(Dataset entries)
□ □ □ □ □

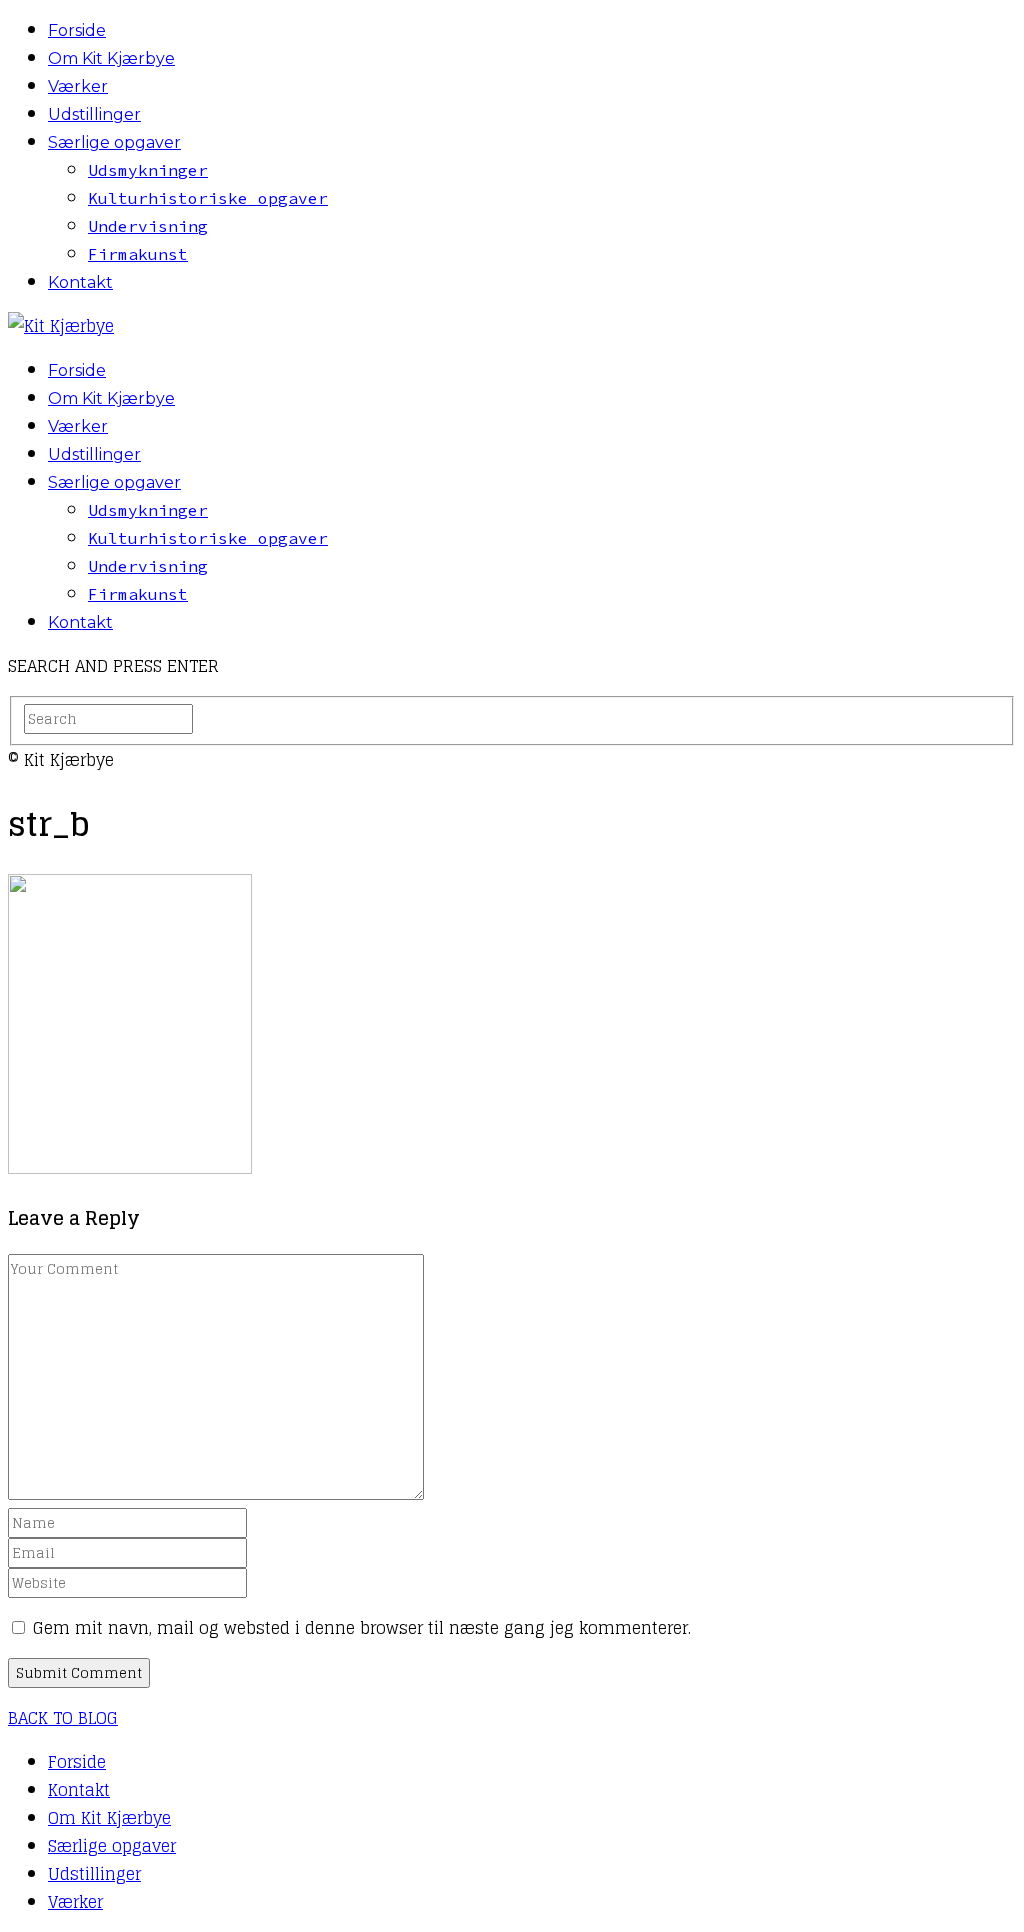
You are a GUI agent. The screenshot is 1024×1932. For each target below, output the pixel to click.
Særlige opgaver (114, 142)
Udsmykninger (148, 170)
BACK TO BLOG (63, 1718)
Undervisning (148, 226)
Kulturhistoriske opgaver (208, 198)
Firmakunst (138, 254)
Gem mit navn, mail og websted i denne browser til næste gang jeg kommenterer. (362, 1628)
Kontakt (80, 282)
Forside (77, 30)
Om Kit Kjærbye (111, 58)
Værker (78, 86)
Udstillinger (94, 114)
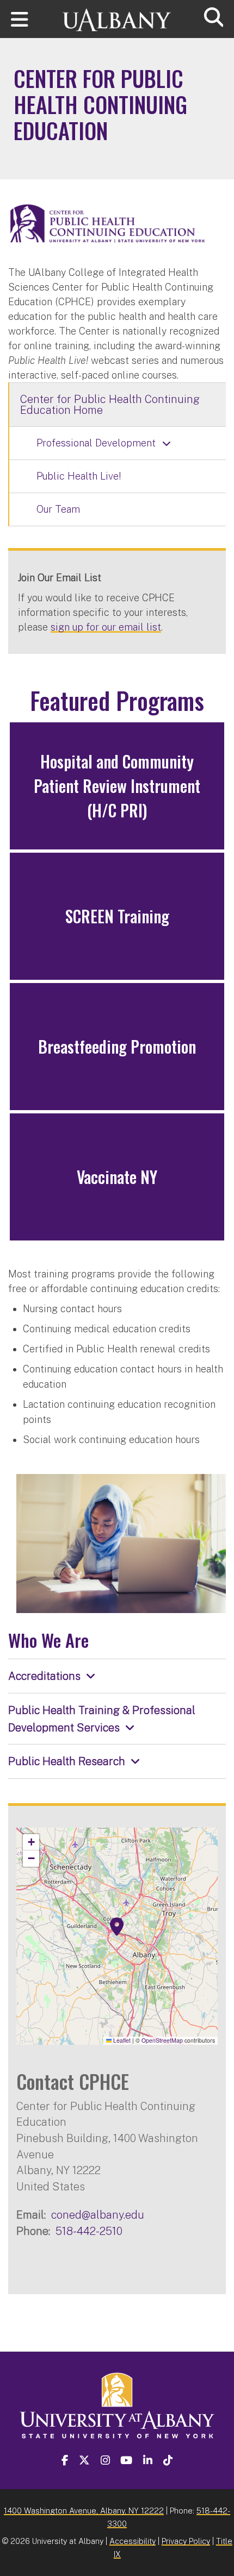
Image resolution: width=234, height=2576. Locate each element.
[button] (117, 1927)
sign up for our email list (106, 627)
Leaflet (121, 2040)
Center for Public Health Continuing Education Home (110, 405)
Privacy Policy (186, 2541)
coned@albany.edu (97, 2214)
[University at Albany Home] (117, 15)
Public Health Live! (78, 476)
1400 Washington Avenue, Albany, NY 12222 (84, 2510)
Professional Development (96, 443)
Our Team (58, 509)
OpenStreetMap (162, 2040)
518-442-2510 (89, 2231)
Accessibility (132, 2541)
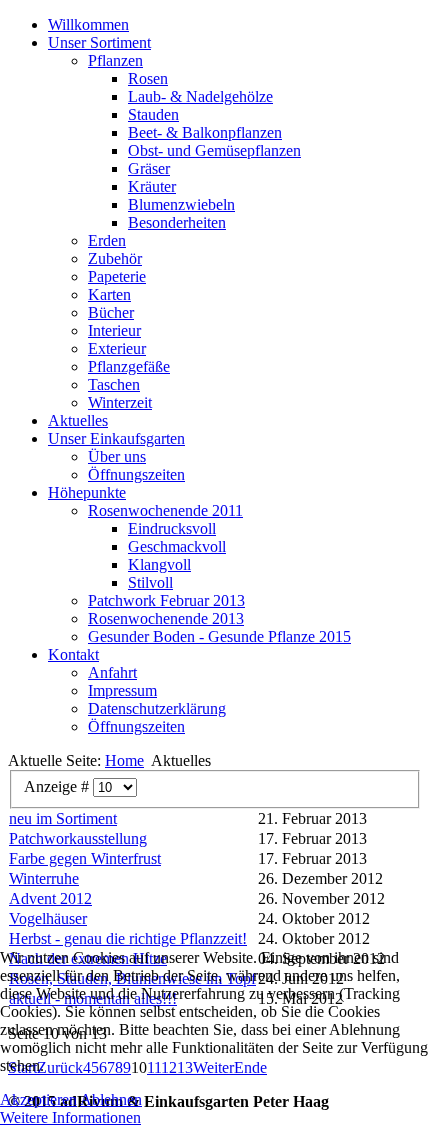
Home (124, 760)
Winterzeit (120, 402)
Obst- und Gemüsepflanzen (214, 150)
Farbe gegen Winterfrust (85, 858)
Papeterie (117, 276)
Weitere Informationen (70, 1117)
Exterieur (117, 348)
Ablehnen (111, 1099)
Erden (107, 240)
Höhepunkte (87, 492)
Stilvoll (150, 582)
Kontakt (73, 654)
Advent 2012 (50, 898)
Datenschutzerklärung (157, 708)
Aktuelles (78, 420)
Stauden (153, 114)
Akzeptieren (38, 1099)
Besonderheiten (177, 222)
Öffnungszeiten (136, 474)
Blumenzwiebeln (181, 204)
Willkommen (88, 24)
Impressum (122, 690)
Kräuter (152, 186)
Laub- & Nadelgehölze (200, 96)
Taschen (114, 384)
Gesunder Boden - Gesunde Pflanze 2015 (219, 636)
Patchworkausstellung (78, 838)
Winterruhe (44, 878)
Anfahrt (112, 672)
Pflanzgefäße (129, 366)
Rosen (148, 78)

□ □ □ □ □

DIRECTIONS FOR THIS TASK:
Restate the data above word for word. Do not include the images.

TASK SOLUTION:
You are a GUI agent. The screenshot is 1024×1932. For each target below, output the pixel to click.
Særlige opgaver (114, 142)
Udsmykninger (148, 170)
BACK TO BLOG (63, 1718)
Undervisning (148, 226)
Kulturhistoriske opgaver (208, 198)
Firmakunst (138, 254)
Gem mit navn, mail og websted i denne browser til næste gang jeg kommenterer. (362, 1628)
Kontakt (80, 282)
Forside (77, 30)
Om Kit Kjærbye (111, 58)
Værker (78, 86)
Udstillinger (94, 114)
Image resolution: width=234, height=2576. Locate each element.
[button] (117, 1927)
sign up for our email list (106, 627)
Leaflet (121, 2040)
Center for Public Health Continuing Education Home (110, 405)
Privacy Policy (186, 2541)
coned@albany.edu (97, 2214)
[University at Albany Home] (117, 15)
Public Health Live! (78, 476)
1400 Washington Avenue, Albany, NY 12222 (84, 2510)
Professional Development (96, 443)
Our Team (58, 509)
OpenStreetMap (162, 2040)
518-442-2510 (89, 2231)
Accessibility (132, 2541)
Home (124, 760)
Winterzeit (120, 402)
Obst- und Gemüsepflanzen (214, 150)
Farbe gegen Winterfrust (85, 858)
Papeterie (117, 276)
Weitere Informationen (70, 1117)
Exterieur (117, 348)
Ablehnen (111, 1099)
Erden (107, 240)
Höhepunkte (87, 492)
Stilvoll (150, 582)
Kontakt (73, 654)
Advent 2012 (50, 898)
Datenschutzerklärung (157, 708)
Aktuelles (78, 420)
Stauden (153, 114)
Akzeptieren (38, 1099)
Besonderheiten (177, 222)
Öffnungszeiten (136, 474)
Blumenzwiebeln (181, 204)
Willkommen (88, 24)
Impressum (122, 690)
Kräuter (152, 186)
Laub- & Nadelgehölze (200, 96)
Taschen (114, 384)
Gesunder Boden - Gesunde Pflanze 2015 (219, 636)
Patchworkausstellung (78, 838)
Winterruhe (44, 878)
Anfahrt (112, 672)
Pflanzgefäße (129, 366)
Rosen (148, 78)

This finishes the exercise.